4.5. Metabolite Profiling Analysis

Raw data was converted to “mzXML” format with the GCMS PostRun from Shimadzu company, and then converted to “abf” format with the ABF converter. The MS DIAL with Fiehn library were used for raw peaks exaction (files of “abf” format), the data baseline filtering and calibration of the baseline, peak alignment, deconvolution analysis, peak identification and integration of the peak height [42]. The example can be found in Figures S4 and S5, using metabolites lactulose. Average peak width of 20 scan and minimum peak height of 10,000 amplitudes was applied for peak detection, and sigma window value of 0.5, EI spectra cut-off of 5000 amplitudes was implemented for deconvolution. For identification setting, the retention time tolerance was 0.5 min, the m/z tolerance was 0.5 Da, the EI similarity cut-off was 70%, and the identification score cut-off was 70%. In the alignment parameters setting process, the retention time tolerance was 0.075 min, and retention time factor was 0.5.

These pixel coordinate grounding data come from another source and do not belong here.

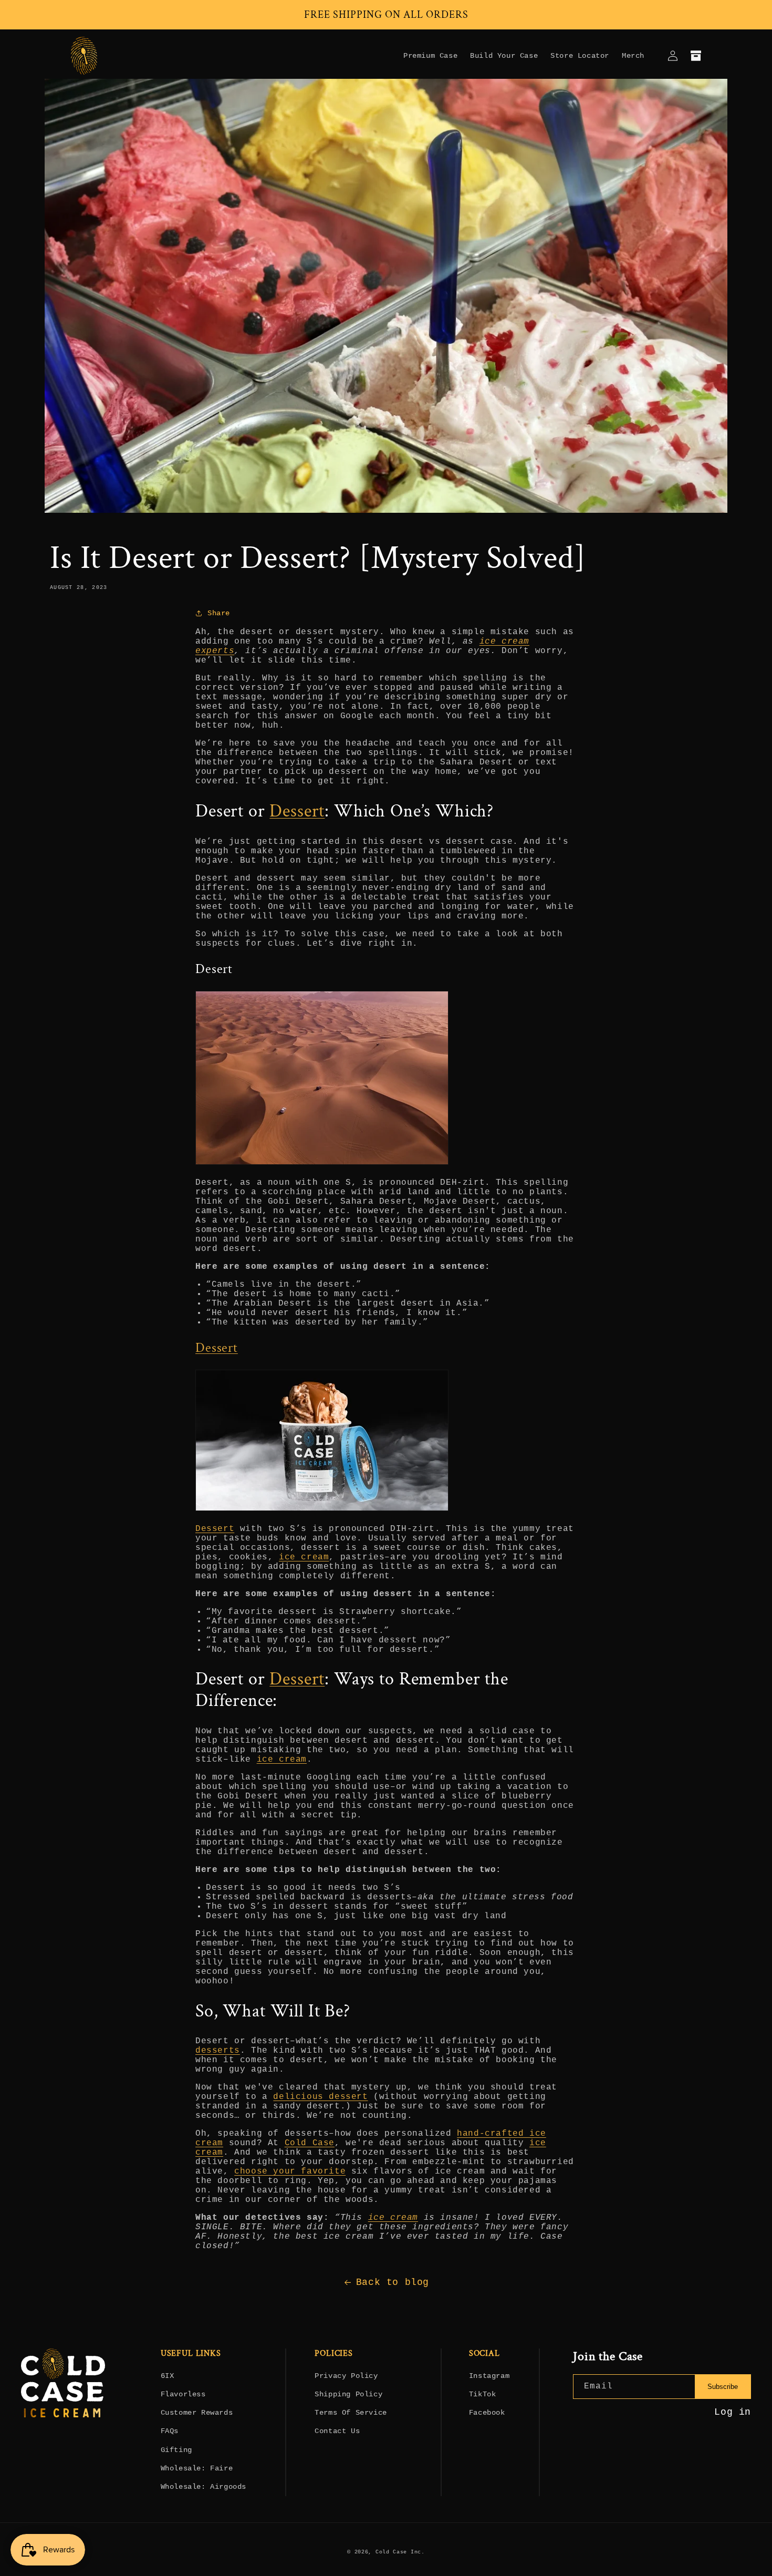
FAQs (170, 2431)
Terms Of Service (351, 2412)
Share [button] (218, 613)
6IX (167, 2376)
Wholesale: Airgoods (203, 2486)
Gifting (176, 2450)
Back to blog (392, 2282)
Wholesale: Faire (197, 2468)
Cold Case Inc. (400, 2552)
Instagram (489, 2376)
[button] (695, 55)
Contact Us (337, 2431)
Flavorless (183, 2394)
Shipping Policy (348, 2394)
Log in (732, 2412)
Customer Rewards (197, 2412)
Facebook (487, 2412)
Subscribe (722, 2387)
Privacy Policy (346, 2376)
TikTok (482, 2394)
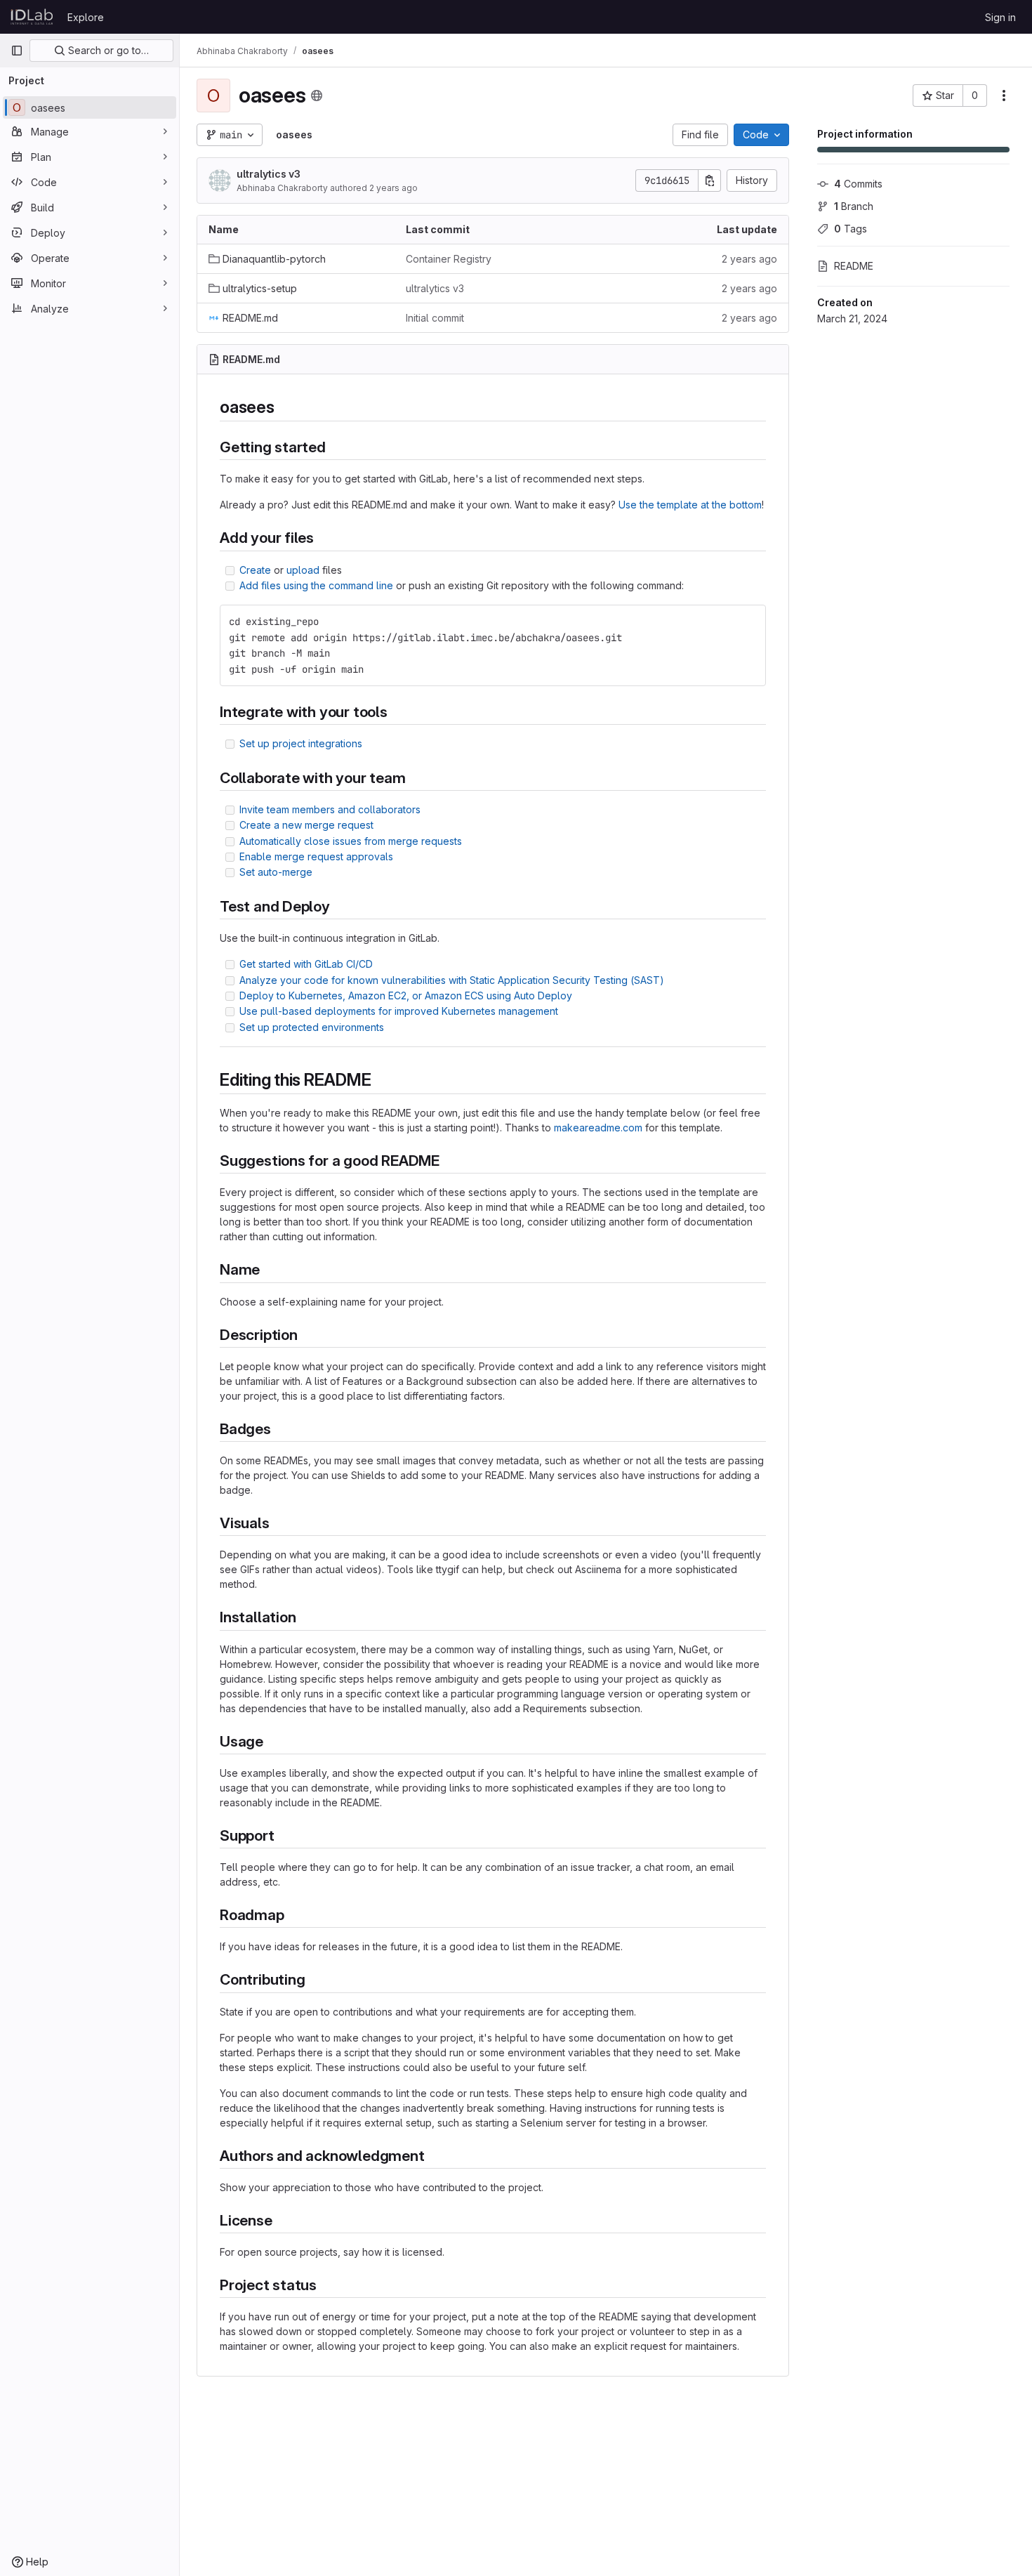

4.6. Multivariate Analysis

Statistical data analysis was performed using Simca-P 14+, which was used for the principal component analysis (PCA) and orthogonal projection to latent structures-discriminant analysis (OPLS-DA). Heatmap analysis was performed with Metaboanalyst 3.0 (Montréal, QC, Canada), a web-based tool for pathway analysis and visualization metabolomics. The pathway mapping was analyzed with MetaMapp, and drawn by CytoScape 3.4.0. (Boston, MA, USA) GraphPad Prism (La Jolla, CA, USA), R i386 3.3.1, and Origin were used for the statistical analysis, including one-way ANOVA test (Dunnett’s multiple comparison test) and t-test.